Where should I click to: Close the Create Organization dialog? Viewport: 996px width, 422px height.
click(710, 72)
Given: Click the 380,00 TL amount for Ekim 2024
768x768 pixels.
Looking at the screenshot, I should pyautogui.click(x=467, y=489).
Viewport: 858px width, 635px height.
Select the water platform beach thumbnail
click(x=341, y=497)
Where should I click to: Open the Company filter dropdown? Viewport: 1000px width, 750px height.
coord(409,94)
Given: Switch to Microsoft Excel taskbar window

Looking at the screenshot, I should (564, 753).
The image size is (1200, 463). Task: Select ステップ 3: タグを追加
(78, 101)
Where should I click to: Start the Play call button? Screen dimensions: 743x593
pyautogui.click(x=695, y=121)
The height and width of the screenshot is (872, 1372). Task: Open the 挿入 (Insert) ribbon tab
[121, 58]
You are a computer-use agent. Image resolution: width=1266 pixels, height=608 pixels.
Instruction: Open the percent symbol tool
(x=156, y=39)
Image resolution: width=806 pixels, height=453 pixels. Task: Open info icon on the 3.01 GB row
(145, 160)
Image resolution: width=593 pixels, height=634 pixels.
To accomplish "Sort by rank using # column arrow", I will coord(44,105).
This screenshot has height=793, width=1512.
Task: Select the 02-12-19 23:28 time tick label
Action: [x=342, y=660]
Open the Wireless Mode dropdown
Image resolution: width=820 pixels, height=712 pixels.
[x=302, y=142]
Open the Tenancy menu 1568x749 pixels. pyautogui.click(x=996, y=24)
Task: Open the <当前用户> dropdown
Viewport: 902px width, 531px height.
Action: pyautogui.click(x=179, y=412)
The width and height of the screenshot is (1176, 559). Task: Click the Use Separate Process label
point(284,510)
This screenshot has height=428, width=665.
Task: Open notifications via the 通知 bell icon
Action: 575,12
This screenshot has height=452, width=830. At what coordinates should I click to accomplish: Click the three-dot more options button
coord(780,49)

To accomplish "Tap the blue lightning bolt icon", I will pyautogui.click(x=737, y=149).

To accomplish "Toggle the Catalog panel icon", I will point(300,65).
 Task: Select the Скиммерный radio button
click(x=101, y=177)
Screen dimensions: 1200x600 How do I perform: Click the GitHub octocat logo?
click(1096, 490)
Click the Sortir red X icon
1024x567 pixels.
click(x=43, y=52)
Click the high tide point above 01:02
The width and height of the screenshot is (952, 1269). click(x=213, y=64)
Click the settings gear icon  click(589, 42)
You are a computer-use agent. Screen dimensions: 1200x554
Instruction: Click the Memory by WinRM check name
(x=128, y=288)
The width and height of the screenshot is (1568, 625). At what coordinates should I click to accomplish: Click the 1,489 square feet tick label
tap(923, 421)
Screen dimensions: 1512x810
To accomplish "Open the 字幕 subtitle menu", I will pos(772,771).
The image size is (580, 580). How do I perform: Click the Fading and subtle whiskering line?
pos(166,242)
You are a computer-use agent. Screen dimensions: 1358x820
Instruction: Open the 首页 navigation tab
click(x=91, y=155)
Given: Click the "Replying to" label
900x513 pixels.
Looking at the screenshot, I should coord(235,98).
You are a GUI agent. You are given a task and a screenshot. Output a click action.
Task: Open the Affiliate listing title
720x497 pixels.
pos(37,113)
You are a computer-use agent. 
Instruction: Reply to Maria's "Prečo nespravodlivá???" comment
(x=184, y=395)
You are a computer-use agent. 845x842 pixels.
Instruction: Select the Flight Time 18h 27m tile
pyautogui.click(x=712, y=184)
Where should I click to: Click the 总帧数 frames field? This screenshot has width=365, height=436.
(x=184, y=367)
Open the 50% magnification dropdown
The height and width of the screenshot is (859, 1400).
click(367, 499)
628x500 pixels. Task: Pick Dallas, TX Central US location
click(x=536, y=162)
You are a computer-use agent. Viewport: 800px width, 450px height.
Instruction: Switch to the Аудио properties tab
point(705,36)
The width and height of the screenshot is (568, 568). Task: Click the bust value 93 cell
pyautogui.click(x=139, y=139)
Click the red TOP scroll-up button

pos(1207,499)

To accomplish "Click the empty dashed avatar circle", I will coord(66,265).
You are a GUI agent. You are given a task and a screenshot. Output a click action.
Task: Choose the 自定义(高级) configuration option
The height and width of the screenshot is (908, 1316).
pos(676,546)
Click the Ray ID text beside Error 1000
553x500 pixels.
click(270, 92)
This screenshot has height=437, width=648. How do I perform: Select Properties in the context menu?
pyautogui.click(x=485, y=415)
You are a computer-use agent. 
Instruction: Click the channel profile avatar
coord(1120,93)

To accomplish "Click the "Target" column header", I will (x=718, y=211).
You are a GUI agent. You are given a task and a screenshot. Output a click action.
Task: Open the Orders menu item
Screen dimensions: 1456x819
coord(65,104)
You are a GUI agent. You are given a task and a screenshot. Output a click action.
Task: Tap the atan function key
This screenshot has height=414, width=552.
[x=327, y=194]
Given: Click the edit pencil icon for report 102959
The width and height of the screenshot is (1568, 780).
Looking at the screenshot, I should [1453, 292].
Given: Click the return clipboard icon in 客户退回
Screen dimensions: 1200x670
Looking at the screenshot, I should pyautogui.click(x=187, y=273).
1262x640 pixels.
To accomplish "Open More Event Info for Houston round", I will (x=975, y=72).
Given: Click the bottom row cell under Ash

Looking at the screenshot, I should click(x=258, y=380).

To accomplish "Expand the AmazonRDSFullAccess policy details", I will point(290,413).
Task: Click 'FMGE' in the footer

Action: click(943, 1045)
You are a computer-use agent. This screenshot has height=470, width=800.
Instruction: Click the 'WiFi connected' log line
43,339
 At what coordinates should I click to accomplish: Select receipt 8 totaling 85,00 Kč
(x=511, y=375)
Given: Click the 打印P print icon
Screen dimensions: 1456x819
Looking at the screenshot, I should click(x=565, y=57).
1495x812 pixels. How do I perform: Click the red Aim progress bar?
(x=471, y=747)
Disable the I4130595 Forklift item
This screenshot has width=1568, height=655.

• [Compito da svolgere] Ricopia integralmente tutti i record qui sopra, riga per riga, senza cambiare nulla.

• [Risposta al compito]
Where should I click to: Close the Create Organization dialog? Viewport: 996px width, 422px height.
click(710, 72)
Given: Click the 380,00 TL amount for Ekim 2024
768x768 pixels.
Looking at the screenshot, I should pyautogui.click(x=467, y=489).
Viewport: 858px width, 635px height.
Select the water platform beach thumbnail
click(x=341, y=497)
Where should I click to: Open the Company filter dropdown? Viewport: 1000px width, 750px height.
coord(409,94)
Given: Switch to Microsoft Excel taskbar window

Looking at the screenshot, I should (564, 753).
The image size is (1200, 463). Task: Select ステップ 3: タグを追加
(78, 101)
Where should I click to: Start the Play call button? Screen dimensions: 743x593
pyautogui.click(x=695, y=121)
The height and width of the screenshot is (872, 1372). Task: Open the 挿入 (Insert) ribbon tab
[121, 58]
You are a computer-use agent. Image resolution: width=1266 pixels, height=608 pixels.
Instruction: Open the percent symbol tool
(x=156, y=39)
Image resolution: width=806 pixels, height=453 pixels. Task: Open info icon on the 3.01 GB row
(145, 160)
Image resolution: width=593 pixels, height=634 pixels.
To accomplish "Sort by rank using # column arrow", I will coord(44,105).
This screenshot has height=793, width=1512.
Task: Select the 02-12-19 23:28 time tick label
Action: [x=342, y=660]
Open the Wireless Mode dropdown
Image resolution: width=820 pixels, height=712 pixels.
[x=302, y=142]
Open the Tenancy menu 1568x749 pixels. pyautogui.click(x=996, y=24)
Task: Open the <当前用户> dropdown
Viewport: 902px width, 531px height.
Action: pyautogui.click(x=179, y=412)
The width and height of the screenshot is (1176, 559). Task: Click the Use Separate Process label
point(284,510)
This screenshot has height=428, width=665.
Task: Open notifications via the 通知 bell icon
Action: 575,12
This screenshot has height=452, width=830. At what coordinates should I click to accomplish: Click the three-dot more options button
coord(780,49)

To accomplish "Tap the blue lightning bolt icon", I will pyautogui.click(x=737, y=149).

To accomplish "Toggle the Catalog panel icon", I will point(300,65).
 Task: Select the Скиммерный radio button
click(x=101, y=177)
Screen dimensions: 1200x600 How do I perform: Click the GitHub octocat logo?
click(1096, 490)
Click the Sortir red X icon
1024x567 pixels.
click(x=43, y=52)
Click the high tide point above 01:02
The width and height of the screenshot is (952, 1269). click(x=213, y=64)
Click the settings gear icon  click(589, 42)
You are a computer-use agent. Screen dimensions: 1200x554
Instruction: Click the Memory by WinRM check name
(x=128, y=288)
The width and height of the screenshot is (1568, 625). At what coordinates should I click to accomplish: Click the 1,489 square feet tick label
tap(923, 421)
Screen dimensions: 1512x810
To accomplish "Open the 字幕 subtitle menu", I will pos(772,771).
The image size is (580, 580). How do I perform: Click the Fading and subtle whiskering line?
pos(166,242)
You are a computer-use agent. Screen dimensions: 1358x820
Instruction: Open the 首页 navigation tab
click(x=91, y=155)
Given: Click the "Replying to" label
900x513 pixels.
Looking at the screenshot, I should coord(235,98).
You are a GUI agent. You are given a task and a screenshot. Output a click action.
Task: Open the Affiliate listing title
720x497 pixels.
pos(37,113)
You are a computer-use agent. 
Instruction: Reply to Maria's "Prečo nespravodlivá???" comment
(x=184, y=395)
You are a computer-use agent. 845x842 pixels.
Instruction: Select the Flight Time 18h 27m tile
pyautogui.click(x=712, y=184)
Where should I click to: Click the 总帧数 frames field? This screenshot has width=365, height=436.
(x=184, y=367)
Open the 50% magnification dropdown
The height and width of the screenshot is (859, 1400).
click(367, 499)
628x500 pixels. Task: Pick Dallas, TX Central US location
click(x=536, y=162)
You are a computer-use agent. Viewport: 800px width, 450px height.
Instruction: Switch to the Аудио properties tab
point(705,36)
The width and height of the screenshot is (568, 568). Task: Click the bust value 93 cell
pyautogui.click(x=139, y=139)
Click the red TOP scroll-up button

pos(1207,499)

To accomplish "Click the empty dashed avatar circle", I will coord(66,265).
You are a GUI agent. You are given a task and a screenshot. Output a click action.
Task: Choose the 自定义(高级) configuration option
The height and width of the screenshot is (908, 1316).
pos(676,546)
Click the Ray ID text beside Error 1000
553x500 pixels.
click(270, 92)
This screenshot has height=437, width=648. How do I perform: Select Properties in the context menu?
pyautogui.click(x=485, y=415)
You are a computer-use agent. 
Instruction: Click the channel profile avatar
coord(1120,93)

To accomplish "Click the "Target" column header", I will (x=718, y=211).
You are a GUI agent. You are given a task and a screenshot. Output a click action.
Task: Open the Orders menu item
Screen dimensions: 1456x819
coord(65,104)
You are a GUI agent. You are given a task and a screenshot. Output a click action.
Task: Tap the atan function key
This screenshot has height=414, width=552.
[x=327, y=194]
Given: Click the edit pencil icon for report 102959
The width and height of the screenshot is (1568, 780).
Looking at the screenshot, I should [1453, 292].
Given: Click the return clipboard icon in 客户退回
Screen dimensions: 1200x670
Looking at the screenshot, I should pyautogui.click(x=187, y=273).
1262x640 pixels.
To accomplish "Open More Event Info for Houston round", I will (x=975, y=72).
Given: Click the bottom row cell under Ash

Looking at the screenshot, I should click(x=258, y=380).

To accomplish "Expand the AmazonRDSFullAccess policy details", I will point(290,413).
Task: Click 'FMGE' in the footer

Action: click(943, 1045)
You are a computer-use agent. This screenshot has height=470, width=800.
Instruction: Click the 'WiFi connected' log line
43,339
 At what coordinates should I click to accomplish: Select receipt 8 totaling 85,00 Kč
(x=511, y=375)
Given: Click the 打印P print icon
Screen dimensions: 1456x819
Looking at the screenshot, I should click(x=565, y=57).
1495x812 pixels. How do I perform: Click the red Aim progress bar?
(x=471, y=747)
Disable the I4130595 Forklift item
This screenshot has width=1568, height=655.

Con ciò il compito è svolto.